All failures derive from RelayError, so callers catch the subsystem broadly or a specific mode. Adapter exceptions (urllib, OSError, subprocess) are caught at the boundary and re-raised as domain errors — they never leak.

  • ConfigError — invalid configuration (raised eagerly in RelayConfig).
  • RelayKeyError — relay key fetch/parse (non-HTTPS, oversize, transport, bad format).
  • HostKeyCacheError — unreadable/malformed cache (load auto-rebuilds, as PMS does).
  • TunnelErrorssh could not be launched.

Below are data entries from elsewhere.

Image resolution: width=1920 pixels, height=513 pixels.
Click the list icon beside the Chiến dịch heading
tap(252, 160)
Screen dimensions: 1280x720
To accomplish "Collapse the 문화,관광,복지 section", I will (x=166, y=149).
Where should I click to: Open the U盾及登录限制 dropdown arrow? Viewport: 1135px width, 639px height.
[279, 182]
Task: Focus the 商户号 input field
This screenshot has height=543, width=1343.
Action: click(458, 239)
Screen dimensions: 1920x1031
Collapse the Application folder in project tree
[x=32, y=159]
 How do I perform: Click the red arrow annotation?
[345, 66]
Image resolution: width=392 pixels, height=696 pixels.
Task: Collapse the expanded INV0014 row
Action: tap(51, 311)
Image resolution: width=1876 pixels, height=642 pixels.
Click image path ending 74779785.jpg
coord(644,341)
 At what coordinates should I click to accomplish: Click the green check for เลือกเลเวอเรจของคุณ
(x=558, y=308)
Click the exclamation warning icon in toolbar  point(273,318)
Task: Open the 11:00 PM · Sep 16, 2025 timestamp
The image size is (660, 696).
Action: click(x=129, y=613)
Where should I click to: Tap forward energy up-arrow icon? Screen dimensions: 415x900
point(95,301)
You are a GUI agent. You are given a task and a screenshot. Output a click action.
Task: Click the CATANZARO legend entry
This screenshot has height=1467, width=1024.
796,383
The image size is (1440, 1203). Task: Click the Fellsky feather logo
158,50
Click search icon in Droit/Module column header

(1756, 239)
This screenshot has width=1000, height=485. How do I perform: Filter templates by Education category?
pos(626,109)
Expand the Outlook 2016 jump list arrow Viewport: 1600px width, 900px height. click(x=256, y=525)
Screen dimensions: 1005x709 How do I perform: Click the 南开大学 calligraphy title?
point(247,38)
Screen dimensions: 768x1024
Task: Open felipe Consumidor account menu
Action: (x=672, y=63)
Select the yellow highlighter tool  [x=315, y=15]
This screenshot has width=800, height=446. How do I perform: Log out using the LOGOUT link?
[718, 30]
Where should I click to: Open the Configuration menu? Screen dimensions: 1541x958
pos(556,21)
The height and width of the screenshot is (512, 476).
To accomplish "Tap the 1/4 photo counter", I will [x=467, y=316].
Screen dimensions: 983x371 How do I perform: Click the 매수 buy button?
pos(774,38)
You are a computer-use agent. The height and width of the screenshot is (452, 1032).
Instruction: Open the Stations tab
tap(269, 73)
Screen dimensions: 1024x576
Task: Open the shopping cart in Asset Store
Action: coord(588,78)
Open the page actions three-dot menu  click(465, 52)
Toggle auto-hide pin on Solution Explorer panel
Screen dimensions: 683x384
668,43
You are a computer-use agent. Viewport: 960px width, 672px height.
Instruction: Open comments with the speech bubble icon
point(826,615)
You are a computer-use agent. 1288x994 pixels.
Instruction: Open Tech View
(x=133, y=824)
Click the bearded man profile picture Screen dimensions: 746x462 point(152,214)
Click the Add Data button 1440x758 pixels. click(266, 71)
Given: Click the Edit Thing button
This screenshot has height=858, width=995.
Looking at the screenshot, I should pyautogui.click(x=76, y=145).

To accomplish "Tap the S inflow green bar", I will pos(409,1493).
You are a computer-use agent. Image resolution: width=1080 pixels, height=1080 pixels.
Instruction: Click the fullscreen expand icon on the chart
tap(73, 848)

Contract: connect() raises on failure (library callers decide). start_relay() — the plex.tv event entry — is resilient: it logs and returns False, mirroring PMS so a bad event can't kill an event loop.


Security

  • Credential never on the command line. The token is passed to ssh only via the PLEXTOKEN env var, read by a generated SSH_ASKPASS helper. The helper is mode 0o700 and removed on stop and via a weakref.finalize, so a crash can't leak it. RelayConfig excludes the token from repr.
  • Fetch hardening. The relay-key URL is HTTPS-only by default (configurable URLs are an SSRF surface), the response is byte-capped, and the request is time-limited.
  • Trust-store integrity. relayHostKey.txt is written atomically at 0o600; it pins the host key ssh verifies, so it must not be world-writable.
  • No shell. Processes are spawned from an argv list, never a shell string.

Performance & scale

  • At most one key fetch per TTL, behind a lock, on a monotonic clock (immune to wall-clock jumps).
  • Disk writes only on change — re-pinning an unchanged endpoint is a no-op.
  • O(1) liveness via Popen.poll(); the reaper is a single background threading.Timer that sweeps O(n) connections every 300s and reschedules itself only while connections remain (idle controllers spawn no timers).
  • Immutable domain + value objects are freely shareable across threads; mutable state lives behind one RLock.

Install & test

cd plex_relay
python -m pip install -e ".[test]"
python -m pytest -q          # 51 tests + 1 POSIX-only; no network, no ssh

Use

export PLEX_RELAY_TOKEN=...                       # keep the secret off the cmdline
plex-relay show    --host RELAY_HOST --user MY_ID # dry run: resolve key + print argv
plex-relay connect --host RELAY_HOST --user MY_ID --local-port 32400
from plex_relay import RelayConfig, RelayController

with RelayController.from_config(RelayConfig(token="…", ssh_user="my-id")) as ctrl:
    ctrl.start_relay("relay.example.net", 443)   # gated + resilient, like PMS

For tests or custom transports, bypass the composition root and inject your own collaborators: RelayController(config, hostkeys=…, tunnels=…).


Fidelity & limitations

  • Faithful: ssh argv (order + flags), the relayHostKey.txt format, the 24h key cache, per-endpoint pinning, the dedup / 300s reaper lifecycle, and the startRelay gating.
  • Adapted, with intent: the known_hosts endpoint is keyed by the actual ssh port (the binary hardcodes :443); the local forward target is configurable (the binary reads the PMS port from its own config); TTLs use a monotonic clock.
  • POSIX only: password delivery uses SSH_ASKPASS, which Windows OpenSSH does not honour.
  • Not a turnkey relay swap: this is only the server→relay leg. Plex brokers both ends, so pointing it at your own relay also needs a relay sshd you control plus client-discovery redirection (see the parent project's notes).